# Görev Tanımı 1
Şu üç ifadenin karar metniyle örtüşüp örtüşmediğini belirtin; her biri için evet ya da hayır deyip karar metnindeki belirleyici sözcükleri birebir alıntılayın. (a) Başvurucu, odasında yapılan aramada ele geçirilen dokümanlar nedeniyle disiplin cezası almıştır. (b) Başvurucu, başvuru tarihinde ceza infaz kurumunda tutuklu olarak bulunmaktadır. (c) Başvuru, din özgürlüğünün ihlal edildiği iddiasına ilişkindir.
# Görev Tanımı 2
Karar metninde "2. Başvurucu, başvuru" sözcüklerinden başlayıp "İnfaz Kurumu) bulunmaktadır." sözcüklerine kadar uzanan bölümün tamamını hiçbir değişiklik yapmadan yeniden yazın.

:: Kaynak Metin

TÜRKİYE CUMHURİYETİ |
ANAYASA MAHKEMESİ |
|
|
İKİNCİ BÖLÜM |
|
KARAR |
|
YUSUF KÖKSAL BAŞVURUSU |
(Başvuru Numarası: 2021/61517) |
|
Karar Tarihi: 30/10/2024 |
İKİNCİ BÖLÜM |
|
KARAR |
|
Başkan |
: |
Basri BAĞCI |
Üyeler |
: |
Engin YILDIRIM |
|
|
Rıdvan GÜLEÇ |
|
|
Kenan YAŞAR |
|
|
Ömer ÇINAR |
Raportör |
: |
Şeyda Nur ÜN |
Başvurucu |
: |
Yusuf KÖKSAL |
I. BAŞVURUNUN ÖZETİ
1. Başvuru, odasında yapılan aramada ele geçirilen dokümanların içeriği nedeniyle disiplin cezasıyla cezalandırılan başvurucunun ifade özgürlüğünün ihlal edildiği iddiasına ilişkindir.
2. Başvurucu, başvuru tarihinde silahlı terör örgütüne üye olma suçundan hükümlü olarak Afyonkarahisar 1 No.lu T Tipi Kapalı Ceza İnfaz Kurumunda (Ceza İnfaz Kurumu) bulunmaktadır.

::::
:: Sağlanan Veriler

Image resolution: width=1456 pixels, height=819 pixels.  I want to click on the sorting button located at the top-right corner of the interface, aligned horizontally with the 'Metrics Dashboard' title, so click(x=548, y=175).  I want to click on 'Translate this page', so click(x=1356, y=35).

::::

# Eksiksiz Yanıt 1
(a) Evet: "odasında yapılan aramada ele geçirilen dokümanların içeriği nedeniyle disiplin cezasıyla cezalandırılan başvurucunun"
(b) Hayır: "silahlı terör örgütüne üye olma suçundan hükümlü olarak"
(c) Hayır: "ifade özgürlüğünün ihlal edildiği iddiasına ilişkindir"

# Eksiksiz Yanıt 2
2. Başvurucu, başvuru tarihinde silahlı terör örgütüne üye olma suçundan hükümlü olarak Afyonkarahisar 1 No.lu T Tipi Kapalı Ceza İnfaz Kurumunda (Ceza İnfaz Kurumu) bulunmaktadır.